(Reuters) – Two Midwest senators said Friday they had introduced a bill to reform the Environmental Protection Agency’s biofuel waiver program, which the corn industry says helps oil companies at the expense of farmers here by threatening ethanol demand.
The bill, introduced by Democrat Tammy Duckworth of Illinois and Republican Deb Fischer of Nebraska, would impose a June 1 deadline for refineries to apply for the waivers that exempt them from blending ethanol into gasoline, so the EPA has time to calculate the volumes waived and apply them to the next year’s blending mandates, the senators said in a statement.
It would require the agency to report to lawmakers on the methodology used to decide whether a waiver is granted, and would make other elements of the largely confidential waiver process more transparent.

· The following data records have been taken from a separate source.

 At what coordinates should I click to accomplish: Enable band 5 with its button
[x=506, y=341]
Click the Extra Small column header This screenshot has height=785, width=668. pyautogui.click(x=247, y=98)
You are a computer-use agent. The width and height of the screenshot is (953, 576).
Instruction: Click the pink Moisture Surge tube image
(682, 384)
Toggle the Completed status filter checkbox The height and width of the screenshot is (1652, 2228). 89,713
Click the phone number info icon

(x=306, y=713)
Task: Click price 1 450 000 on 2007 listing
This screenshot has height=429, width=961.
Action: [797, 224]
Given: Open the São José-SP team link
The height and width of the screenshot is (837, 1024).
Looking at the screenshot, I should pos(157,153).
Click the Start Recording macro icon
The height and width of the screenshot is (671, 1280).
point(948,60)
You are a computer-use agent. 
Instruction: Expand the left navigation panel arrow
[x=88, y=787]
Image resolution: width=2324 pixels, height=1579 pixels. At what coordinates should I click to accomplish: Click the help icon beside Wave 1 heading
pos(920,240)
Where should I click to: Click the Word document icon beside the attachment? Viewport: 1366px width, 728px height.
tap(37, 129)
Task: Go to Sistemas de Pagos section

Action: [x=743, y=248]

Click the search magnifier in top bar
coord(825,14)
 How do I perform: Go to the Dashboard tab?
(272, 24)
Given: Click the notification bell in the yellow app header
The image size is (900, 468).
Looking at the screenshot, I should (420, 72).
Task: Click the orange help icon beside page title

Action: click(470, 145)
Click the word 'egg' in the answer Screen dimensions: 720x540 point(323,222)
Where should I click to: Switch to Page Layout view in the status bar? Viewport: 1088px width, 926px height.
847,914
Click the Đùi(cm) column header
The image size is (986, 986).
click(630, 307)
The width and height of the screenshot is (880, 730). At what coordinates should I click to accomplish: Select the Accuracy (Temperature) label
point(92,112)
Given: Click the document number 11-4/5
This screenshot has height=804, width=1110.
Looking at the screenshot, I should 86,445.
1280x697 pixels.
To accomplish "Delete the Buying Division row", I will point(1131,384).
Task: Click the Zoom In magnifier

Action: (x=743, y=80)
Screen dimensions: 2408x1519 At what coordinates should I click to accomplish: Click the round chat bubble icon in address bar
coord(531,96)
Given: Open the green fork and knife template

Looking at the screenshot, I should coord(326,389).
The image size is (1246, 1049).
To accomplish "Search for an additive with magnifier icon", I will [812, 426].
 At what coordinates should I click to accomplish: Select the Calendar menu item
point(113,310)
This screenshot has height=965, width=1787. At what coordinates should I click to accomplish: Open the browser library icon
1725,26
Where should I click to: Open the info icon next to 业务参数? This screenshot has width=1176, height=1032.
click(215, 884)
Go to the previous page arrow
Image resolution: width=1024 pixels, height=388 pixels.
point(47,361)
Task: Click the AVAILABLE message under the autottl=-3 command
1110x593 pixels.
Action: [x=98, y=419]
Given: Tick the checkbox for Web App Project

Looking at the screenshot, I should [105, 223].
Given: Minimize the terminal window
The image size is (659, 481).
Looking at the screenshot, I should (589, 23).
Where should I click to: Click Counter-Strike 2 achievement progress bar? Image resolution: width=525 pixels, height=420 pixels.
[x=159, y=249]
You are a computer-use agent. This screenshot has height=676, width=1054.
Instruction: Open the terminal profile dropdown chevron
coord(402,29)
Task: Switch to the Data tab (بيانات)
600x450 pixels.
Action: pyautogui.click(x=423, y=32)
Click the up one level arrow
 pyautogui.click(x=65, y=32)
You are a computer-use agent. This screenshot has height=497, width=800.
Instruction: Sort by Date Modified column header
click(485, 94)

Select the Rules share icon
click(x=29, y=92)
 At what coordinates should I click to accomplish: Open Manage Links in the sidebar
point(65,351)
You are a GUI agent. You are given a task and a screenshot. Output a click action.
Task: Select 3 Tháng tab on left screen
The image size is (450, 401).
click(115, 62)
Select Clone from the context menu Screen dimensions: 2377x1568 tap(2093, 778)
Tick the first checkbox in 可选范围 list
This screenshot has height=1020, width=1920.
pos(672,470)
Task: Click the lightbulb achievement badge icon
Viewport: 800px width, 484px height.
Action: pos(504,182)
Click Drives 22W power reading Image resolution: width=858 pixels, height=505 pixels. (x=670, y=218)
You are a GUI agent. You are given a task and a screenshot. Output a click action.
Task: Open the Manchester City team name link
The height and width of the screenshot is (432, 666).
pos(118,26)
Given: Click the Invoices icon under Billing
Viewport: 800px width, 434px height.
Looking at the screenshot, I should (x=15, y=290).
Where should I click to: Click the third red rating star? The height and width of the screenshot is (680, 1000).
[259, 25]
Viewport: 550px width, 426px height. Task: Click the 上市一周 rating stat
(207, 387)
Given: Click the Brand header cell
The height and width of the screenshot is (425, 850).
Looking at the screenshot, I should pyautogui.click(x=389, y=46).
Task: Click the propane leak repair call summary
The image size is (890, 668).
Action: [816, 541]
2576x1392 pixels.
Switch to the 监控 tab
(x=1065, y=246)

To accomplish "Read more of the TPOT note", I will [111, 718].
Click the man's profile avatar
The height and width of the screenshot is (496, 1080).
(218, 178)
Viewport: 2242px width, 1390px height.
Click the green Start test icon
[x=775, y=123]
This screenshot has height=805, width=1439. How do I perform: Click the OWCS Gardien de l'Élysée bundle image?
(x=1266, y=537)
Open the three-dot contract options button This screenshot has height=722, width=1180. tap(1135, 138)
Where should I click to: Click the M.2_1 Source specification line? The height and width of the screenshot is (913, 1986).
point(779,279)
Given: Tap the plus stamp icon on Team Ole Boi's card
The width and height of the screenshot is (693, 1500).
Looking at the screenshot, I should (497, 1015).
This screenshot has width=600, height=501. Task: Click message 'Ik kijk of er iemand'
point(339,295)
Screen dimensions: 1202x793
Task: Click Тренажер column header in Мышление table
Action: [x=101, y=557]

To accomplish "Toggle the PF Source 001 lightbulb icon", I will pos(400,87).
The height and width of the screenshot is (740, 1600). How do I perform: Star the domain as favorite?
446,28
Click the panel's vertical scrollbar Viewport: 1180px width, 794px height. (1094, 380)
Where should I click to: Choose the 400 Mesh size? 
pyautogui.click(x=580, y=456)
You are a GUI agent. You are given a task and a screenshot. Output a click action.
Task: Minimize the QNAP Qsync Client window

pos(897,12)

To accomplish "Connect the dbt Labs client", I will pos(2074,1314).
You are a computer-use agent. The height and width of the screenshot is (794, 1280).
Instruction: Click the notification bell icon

“Farmers across Illinois and throughout the Midwest are hurting and ethanol plants are idling while this administration is abusing the small refinery exemption program to undermine the bipartisan Renewable Fuel Standard,” said Duckworth.
“I am proud to work with Senator Fischer to introduce this bipartisan legislation to bring much-needed transparency to the waiver process and prevent it from being misused to benefit billion-dollar oil companies at the expense of hardworking Americans,” she said.
But small facilities can apply for an exemption if they prove that compliance with the RFS would cause them financial hardship, and the EPA can grant them secretly in a process they say protects confidential business information.